A couple of extraordinary events that call for holiness of life are at our doorstep: one is the Conclusion of the Diocesan Phase of the Inquiry of the Cause of Beatification and Canonization of the Servant of God Raymond Francis Camillus Mascarenhas and another is the Annual Retreat of the Second Batch. If the first one points at the life of holiness of one of our diocesan

priests, the other provides the opportunity given for our own sanctification. The first one holds before our eyes the example of one of our brethren and the second one helps us to strive for holiness at all times and in all circumstances. The first is the first of its kind in the history of the Diocese of Mangalore, the second one is also unique, though a regular event. In the closing of the process of Inquiry, one stage of arduous work comes to an end, only to begin the Roman phase where the Postulator with the guidance of the Relator has to work hard to put together the data in order to show that the Servant of God lived heroically the theological and cardinal virtues in great humility. The theologians and cardinals will then scrutinize the whole work and recommend to the Pope for his approval.

What is the hallmark of holiness? In his Apostolic Letter on holiness, Gaudete et Exsultate, Pope Francis speaks of holiness as happiness. Indeed, the holy people are happy people: “The
word ‘happy’ or ‘blessed’... becomes a synonym for ‘holy’. It expresses the fact that those faithful to God and his word, by their self-giving, gain true happiness” (GE 64). Prayer is the instrument that makes us truly happy as it connects us with the source of joy and with the reality around us. Prayer enlarges our heart to contain God himself. In Spe Salvi, Pope Benedict citing Augustine says about God’s way of delaying to concur with our requests; it is to create in us greater desire. “Man was created for greatness—for God himself; he was created to be filled by God. But his heart is too small for the greatness to which it is destined. It must be stretched. “By delaying [his gift], God strengthens our desire; through desire he enlarges our soul and by expanding it he increases its capacity [for receiving him]” (SS 33).

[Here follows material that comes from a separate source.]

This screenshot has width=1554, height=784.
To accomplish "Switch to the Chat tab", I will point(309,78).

The Russian pilgrim who prayed constantly reminds us how the unceasing prayer brings along with it the waves of joy. Such prayer did not separate him from what was happening all around him. He says: “Everybody was kind to me; it was as though everyone loved me... Not only did I feel [happiness and consolation] in my own soul, but the whole outside world also seemed to me full of charm and delight” (GE 152). The spirit within us rejoices when it is connected with the Eternal life￾giving Spirit. Prayerful people, who recognize God in others or rather, consider the God of their adoration as also the God of their neighbour, love unconditionally and experience the love of God and others.

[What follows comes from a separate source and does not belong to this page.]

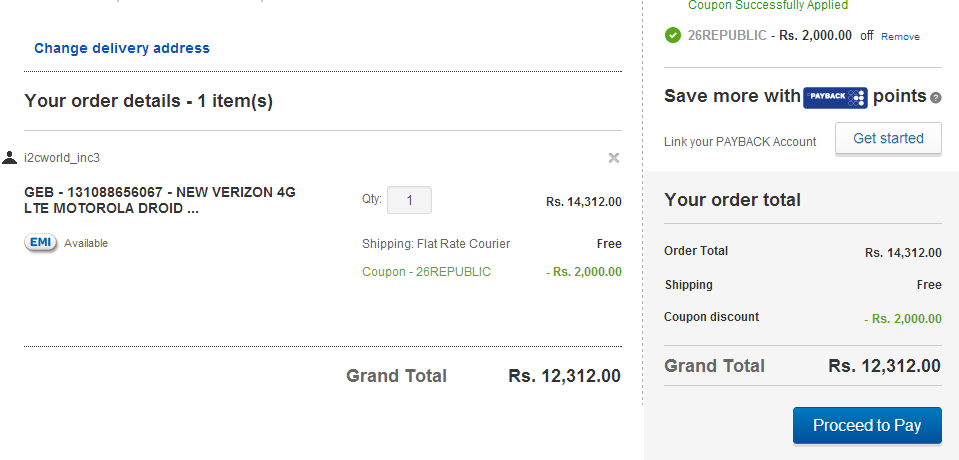
Task: Click the quantity input box
Action: pos(409,200)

We are reminded that holiness could be acquired by each one of us as all have the same call. In holiness there isn’t a hierarchy, as if to say some are called to greater holiness than others. No. Pope Francis insists that silent conversation with God is required for all to be holy and “this is true not only for a privileged few, but for all of us, for ‘we all have need of this silence, filled with the presence of him who is adored’. Trust￾filled prayer is a response of a heart open to encountering God face to face, where all is peaceful and the quiet voice of the Lord can be heard in the midst of silence” (GE 149).

The Lord calls each one in his or her own way to be holy and many times such holiness may not be recognized at all. For God’s life is communicated “to some in one way and to others in another” (GE 11), and each one is called to reflect one ray of light coming from the Eternal Sun. It is paying attention to the little details of love with utmost care as Jesus and Mary did. Saint John of the Cross exhorts us: “Endeavour to remain always in the presence of God, either real, imaginative, or unitive, insofar as is permitted by your works” (GE 148).

Those of us who have not done the annual retreat will be having an occasion for experiencing holiness through prayer and contemplation from 21 to 26 July, at the Pastoral Institute. Every priest is obliged to do the annual retreat and seek holiness. Rev. Fr Juventius Andrade, a Redemptorist priest who preached to the December batch would be coming again. As I thank him for his service, I encourage all the priests who have not done their annual retreat in the last batch to enrol their names unfailingly.

In this month, July 16 is unique for many reasons: that day we celebrate the feast of Our Lady of Mount Carmel; that day Mother Mary appeared for the last time to Bernadette Soubirous at Lourdes in 1854; and the Congregation of the Sisters of the Little Flower of Bethany was founded in the year 1921 on 16 July by the Servant of God trusting in the providence of God
and intercession of Mother Mary. May this day also be for us a day charged with the love of God for each one us.

On July 17, as we will be concluding the whole process of identifying the virtues lived by the Servant of God, both the Diocese of Mangalore and the Bethany Congregation are grateful to him for his great contribution towards the holiness of the people of God in this part of the world. He had to swim against the current to provide good education to girls and come to aid of the poorer classes. He is an inspiration for priests, religious and the laity. Let us pray that the Lord grant us a saint from our own brethren to inspire and intercede for us.

A warm welcome to all the priests in our diocese to participate in this event.